NASDAQ = clean_data(NASDAQ)
DOWJ = clean_data(DOWJ)
SP = clean_data(SP)


In [11]:
    
# SCREENS STOCKS WITH 1-DAY CHANGE OF -2%, ROLLING AVG PRICE CHANGE OVER 2 WEEKS OF > 0%, COST IS LESs THAN $150
def filter_stocks(): 
    filtered_stocks = set()
    # for index, stock in SP.iterrows():
    #     today_change, rolling_avg = get_price_change_and_rolling_avg(stock['Symbol'])
    #     if today_change is not None and rolling_avg is not None:  # Only process if valid data is returned
    #         if (today_change <= -2.00) and (rolling_avg > 0.00) and (get_current_stock_price(stock['Symbol']) < 150): 
    #             filtered_stocks.add(stock['Symbol'])

    for index, stock in DOWJ.iterrows():
        today_change, rolling_avg = get_price_change_and_rolling_avg(stock['Symbol'])
        if today_change is not None and rolling_avg is not None:
            if (today_change <= -2.00) and (rolling_avg > 0.00) and (get_current_stock_price(stock['Symbol']) < 150): 
                filtered_stocks.add(stock['Symbol'])

    for index, stock in NASDAQ.iterrows():
        today_change, rolling_avg = get_price_change_and_rolling_avg(stock['Symbol'])
        if today_change is not None and rolling_avg is not None:
            if (today_change <= -2.00) and (rolling_avg > 0.00) and (get_current_stock_price(stock['Symbol']) < 150): 
                filtered_stocks.add(stock['Symbol'])

    return filtered_stocks

def get_price_change_and_rolling_avg(ticker: str):
    try:
        # Define the date range
        end_date = datetime.now()
        start_date = end_date - timedelta(days=24)
        
        # Download stock data
        data = yf.download(ticker, start=start_date, end=end_date, progress=False)
        
        # If data is empty, return None
        if data.empty:
            return None, None
        
        data = data.sort_index()

        # Calculate the daily price change
        data['Price_Change'] = (data['Close'].diff() / data['Close'].shift(1)) * 100
        today_price_change = data['Price_Change'].iloc[-1]

        # Calculate the rolling average of the price change
        rolling_avg = data['Price_Change'].rolling(window=min(14, len(data))).mean().iloc[-1]

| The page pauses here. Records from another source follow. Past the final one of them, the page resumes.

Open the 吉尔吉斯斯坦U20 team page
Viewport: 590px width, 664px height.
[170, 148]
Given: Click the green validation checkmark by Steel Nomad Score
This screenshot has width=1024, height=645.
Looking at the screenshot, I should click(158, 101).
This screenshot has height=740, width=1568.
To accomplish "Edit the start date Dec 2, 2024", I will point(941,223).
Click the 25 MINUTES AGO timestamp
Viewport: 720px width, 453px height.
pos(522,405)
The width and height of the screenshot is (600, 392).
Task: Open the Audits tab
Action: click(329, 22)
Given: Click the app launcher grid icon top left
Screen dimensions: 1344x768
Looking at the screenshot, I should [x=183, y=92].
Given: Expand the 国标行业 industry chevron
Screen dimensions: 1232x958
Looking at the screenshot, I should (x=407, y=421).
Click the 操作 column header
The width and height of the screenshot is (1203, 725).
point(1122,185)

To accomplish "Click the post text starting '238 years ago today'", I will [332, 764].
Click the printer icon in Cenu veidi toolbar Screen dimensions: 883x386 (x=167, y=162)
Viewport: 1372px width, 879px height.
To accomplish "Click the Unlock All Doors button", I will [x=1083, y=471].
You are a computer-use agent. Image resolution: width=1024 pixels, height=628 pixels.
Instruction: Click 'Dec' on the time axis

        return today_price_change, rolling_avg
    
    except Exception as e:
        print(f"Error occurred for ticker {ticker}: {e}")
        return None, None

def get_current_stock_price(symbol: str):

    url = "https://data.alpaca.markets/v2/stocks/trades/latest"

    headers = {
        "accept": "application/json",
        "APCA-API-KEY-ID": api_key,
        "APCA-API-SECRET-KEY": secret_key,
    }

    params = {
        "symbols": symbol,  
        "feed": "iex" 
    }

    try:
        response = requests.get(url, headers=headers, params=params)
        response.raise_for_status()  

        data = response.json()
        return data.get("trades", {}).get(symbol, {}).get("p") 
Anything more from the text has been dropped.